In Congress, Sarbanes became particularly known for his work on environmental education and democratic reforms. He introduced H.R. 2054, the No Child Left Inside Act (NCLI), which sought to improve education in the nation’s public schools while advancing environmental protection. The legislation proposed creating a new environmental education grant program, providing teacher training for environmental education, and including environmental education as an authorized activity under the Fund for the Improvement of Education. It further required participating states to develop plans to ensure that high school graduates are environmentally literate.
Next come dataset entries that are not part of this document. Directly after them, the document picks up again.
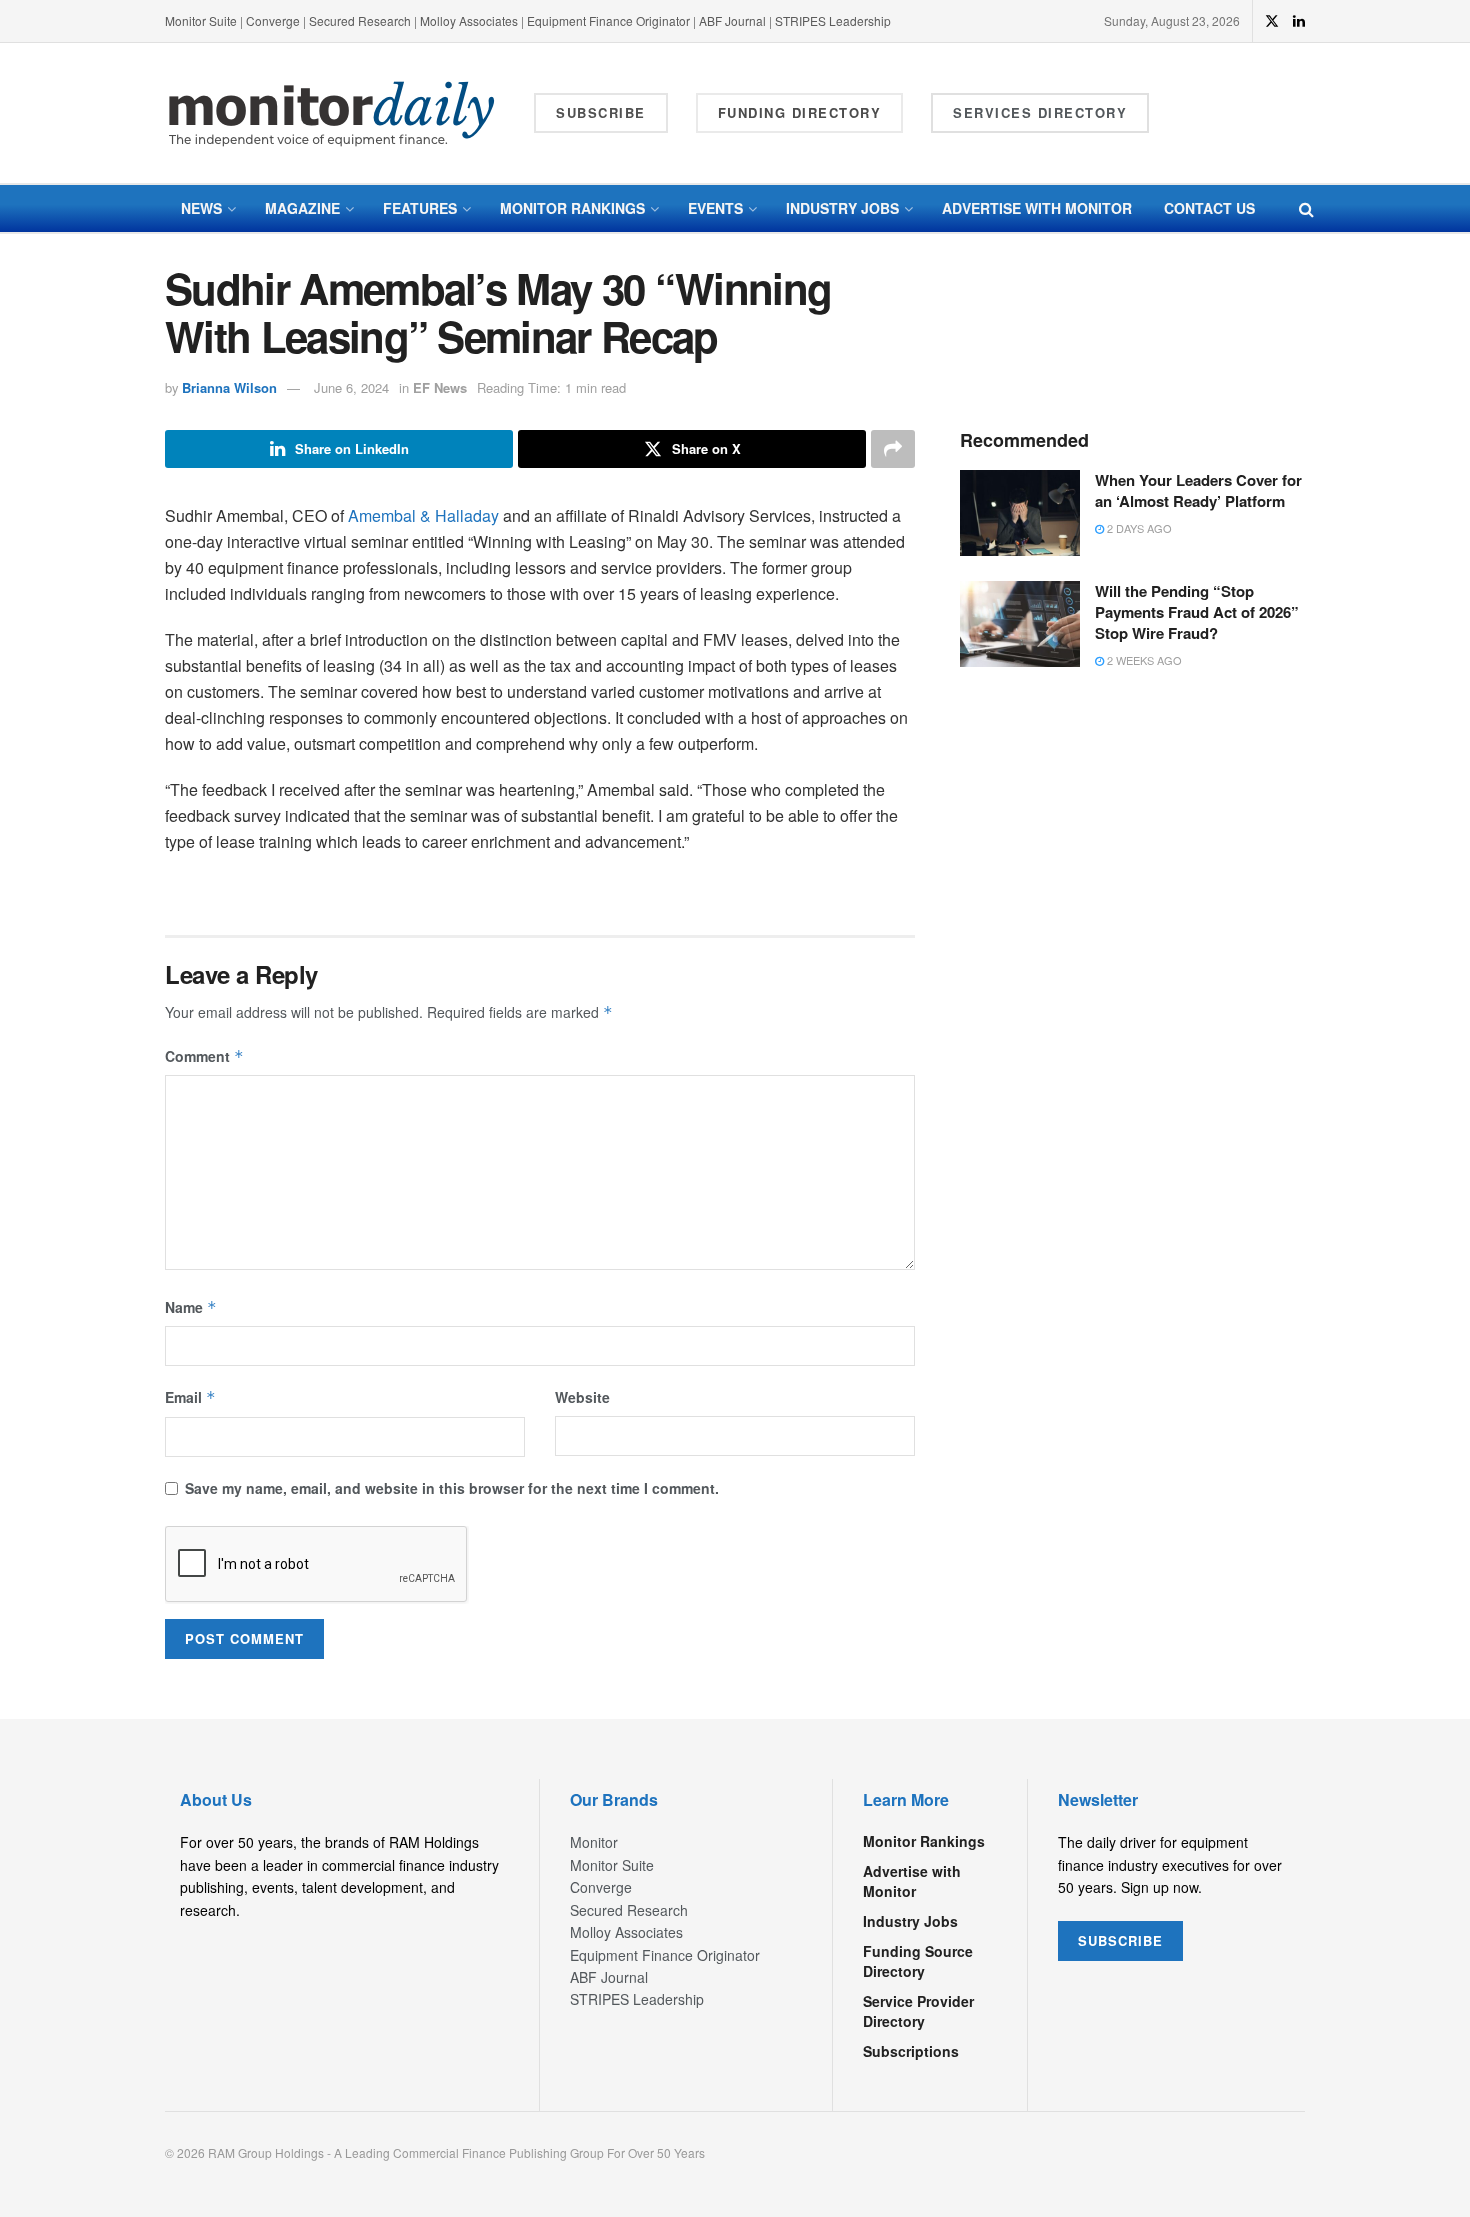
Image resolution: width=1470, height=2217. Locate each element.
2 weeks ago (1143, 660)
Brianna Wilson (229, 387)
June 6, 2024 (351, 387)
The No Child Left Inside Act was supported by a broad coalition of more than 1,200 local, regional, and national organizations representing millions of citizens advocating for a renewed commitment to environmental education.
Sarbanes also emerged as a principal architect of major electoral and ethics reform efforts in the House of Representatives. Following the Democratic Party’s victory in the 2018 midterm elections, House Democrats introduced their first bill for the 116th Congress, the For the People Act, which was primarily authored by Sarbanes. The bill passed the House in 2019 but did not advance in the Republican-controlled Senate. It was reintroduced in the 117th Congress and again passed the House. The For the People Act was a comprehensive package of Democratic electoral and governance goals. It proposed small-dollar public financing of congressional elections, automatic national voter registration, expansion of early and online voter registration, and increased federal support for state voting systems. The legislation also sought to ban members of Congress from serving on corporate boards, require political advocacy groups to disclose donors, mandate that presidents disclose their tax returns, and establish a Supreme Court ethics code. It included provisions aimed at reducing partisan gerrymandering by creating independent redistricting commissions, a reform of particular note given that Sarbanes’s own district had been widely regarded as one of the most heavily gerrymandered in the United States.
Throughout his nine terms, Sarbanes participated actively in the democratic process and legislative deliberations, representing his Maryland constituents during a period marked by intense national debate over voting rights, campaign finance, ethics in government, and environmental policy. On October 26, 2023, he announced that he would not seek reelection in 2024, bringing to a close his service in the U.S. House of Representatives at the end of his ninth term in January 2025.